# micro electric generation from flowing artesian well



## torchlake (Jan 10, 2019)

I have inherited a northern Michigan cottage with an artesian well which for the last 80 years has been discharging roughly 10 gpm at enough psi to provide ample pressure for a shower, two sinks and toilets with no pump or pressure tank and virtually no seasonal flow variation. All this water simply bypasses the house when it is not in use and flows into a large lake 24/7/365. 

My question. Is there any affordable way for an interested but entirely electrically and mechanically incompetent oldster to consider using this water flow to generate electricity? The cottage is hooked to the grid. The artesian well which produces all this water is located 200 ft from and 30 ft above the cottage and the water is piped underground to the cottage and then to the lake where it discharges in a continuous stream that I guestimate would shoot at least 10' into the air if confined and ejected thru a standard garden hose. What is needed is a commercially available small system which could be installed by a licensed electrician much as solar panels and their attendant equipment are now installed. A quick online search seems to me to show that nothing remotely similar now exists for artesian water of this sort, presumably due to its uniqueness, but all of this is entirely new to me and my "research" thus far has been minimal.

Any thoughts?


----------



## farmrbrown (Jun 25, 2012)

torchlake said:


> I have inherited a northern Michigan cottage with an artesian well which for the last 80 years has been discharging roughly 10 gpm at enough psi to provide ample pressure for a shower, two sinks and toilets with no pump or pressure tank and virtually no seasonal flow variation. All this water simply bypasses the house when it is not in use and flows into a large lake 24/7/365.
> 
> My question. Is there any affordable way for an interested but entirely electrically and mechanically incompetent oldster to consider using this water flow to generate electricity? The cottage is hooked to the grid. The artesian well which produces all this water is located 200 ft from and 30 ft above the cottage and the water is piped underground to the cottage and then to the lake where it discharges in a continuous stream that I guestimate would shoot at least 10' into the air if confined and ejected thru a standard garden hose.

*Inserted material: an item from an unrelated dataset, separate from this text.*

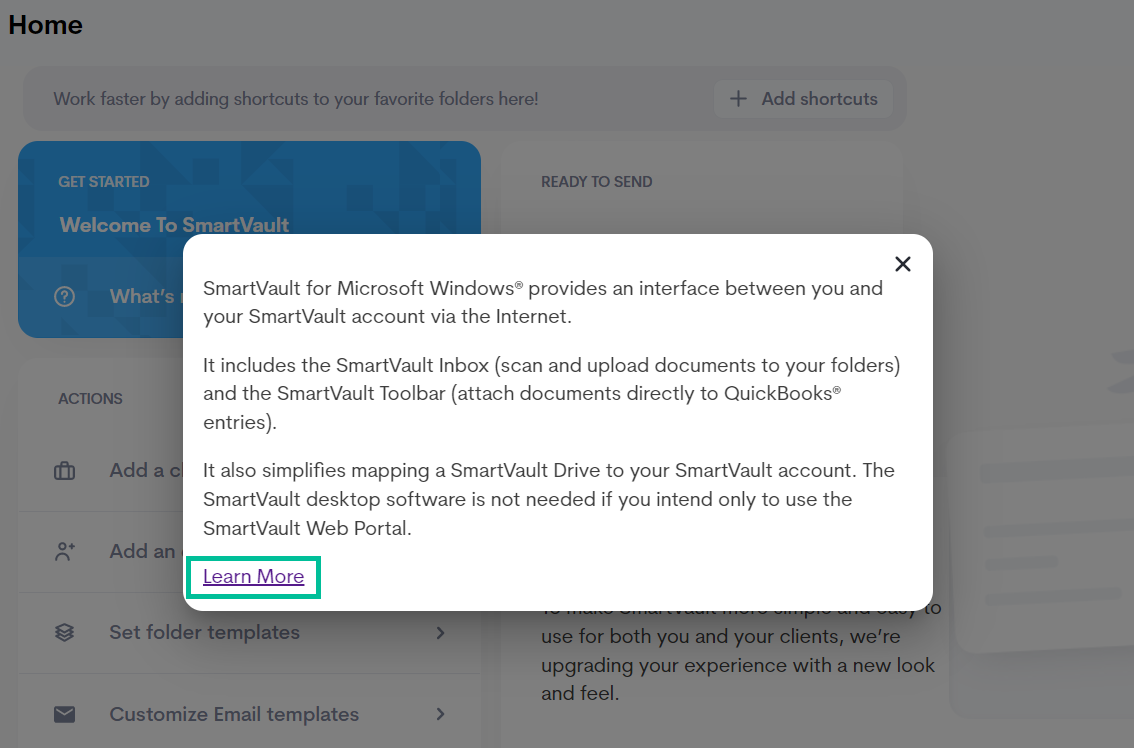Click the stacked layers icon for folder templates
1134x748 pixels.
tap(65, 633)
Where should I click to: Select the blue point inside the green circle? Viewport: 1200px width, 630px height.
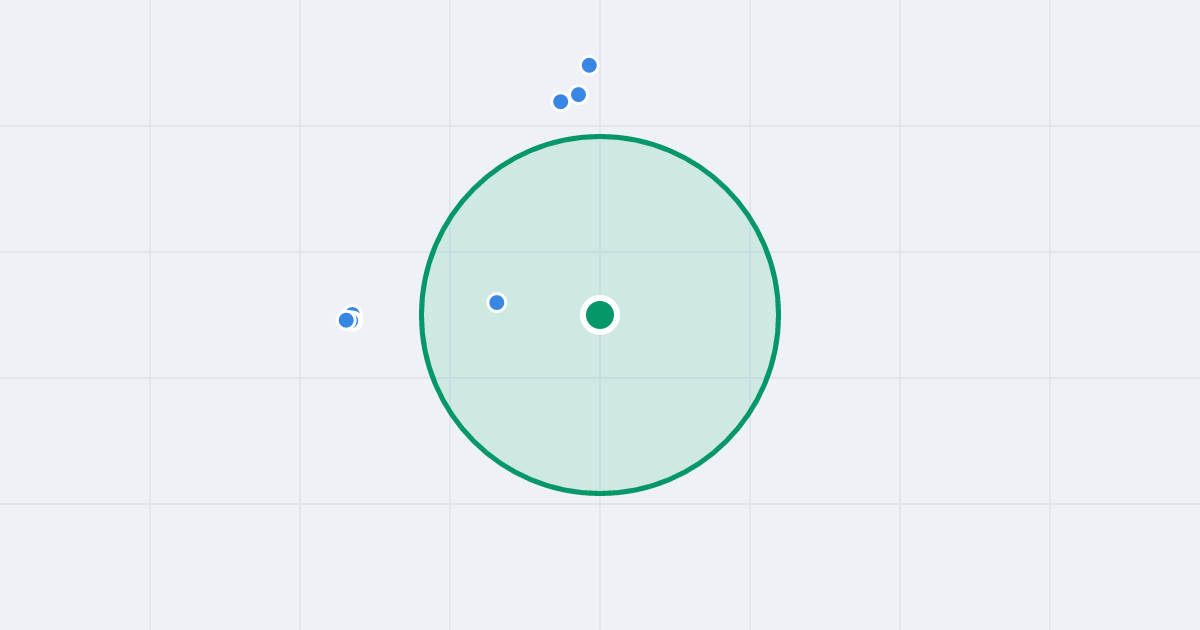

What is needed is a commercially available small system which could be installed by a licensed electrician much as solar panels and their attendant equipment are now installed. A quick online search seems to me to show that nothing remotely similar now exists for artesian water of this sort, presumably due to its uniqueness, but all of this is entirely new to me and my "research" thus far has been minimal.
> 
> Any thoughts?



Like this?
https://www.backwoodssolar.com/products/microhydro-power

You might want to start here first before you buy anything.
https://www.homepower.com/articles/...n-installation/microhydro-systems-advice-pros


----------



## markt1 (Dec 15, 2013)

I really really envy your situation. You have the ultimate source of potential home power.


----------



## Offgrid48 (Jul 28, 2016)

I agree, that's an ideal solution. Just need to create a holding tank and create some head for the water drop to drive the micro turbine. May only require a few feet of drop and a couple of gallons per minute to drive the micro turbine. I sure with I had that resource.


----------



## wy_white_wolf (Oct 14, 2004)

Guess I'm a little different than most. Considering you have grid power and anything you build most likely would not be approved to hook to the grid and by your post sounds more like you want a play toy than actually produce power I'd build a overshot/breechshot water wheel on a stand alone system if I did anything at all.

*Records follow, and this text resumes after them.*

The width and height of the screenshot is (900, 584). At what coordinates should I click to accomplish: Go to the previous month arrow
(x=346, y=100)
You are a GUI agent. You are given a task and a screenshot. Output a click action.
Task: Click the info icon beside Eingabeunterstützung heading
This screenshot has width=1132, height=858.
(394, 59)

Most likely something like a small shed with a 4 to 5 foot wheel beside it. The shed would house the batteries and pullies to power a generator. Could all be done artistically so it looks more like a water feature in the yard than a power station. Use it to power a few dc yard lights or anything else needed outside.

https://www.builditsolar.com/Projects/Hydro/hydro.htm has a few examples of water wheels towards the bottom of the page.

WWW


----------



## Meinecke (Jun 30, 2017)

Always fun to play around with but real grid replacement?
Not without a good power management and battery/storage
http://www.goodshomedesign.com/how-to-build-a-5-gallon-bucket-hydroelectric-generator/


----------



## red1 (Jun 19, 2007)

All kinds of contraptions out there...What a good deal for you...


----------



## weaselfire (Feb 7, 2018)

Google "pelton wheel generator."

Jeff


----------



## Bearfootfarm (Jul 13, 2006)

I wonder how those open air versions perform in Winter.
Much of Michigan has an 18-32" frost depth.
We can get by with less than 6" here.


----------



## AmericanStand (Jul 29, 2014)

If I figured it correctly this site has about a 750 watt output potential 24/7
Not exactly hover dam but the possibility of a net zero power bill.


----------



## farmrbrown (Jun 25, 2012)

AmericanStand said:


> If I figured it correctly this site has about a 750 watt output potential 24/7
> Not exactly hover dam but the possibility of a net zero power bill.


That's about 18 KW a day. What's your daily power consumption now?


----------



## CKelly78z (Jul 16, 2017)

I would like to have this problem.


----------



## AmericanStand (Jul 29, 2014)

It’s the eternal shock of how much a tiny spring can produce.


----------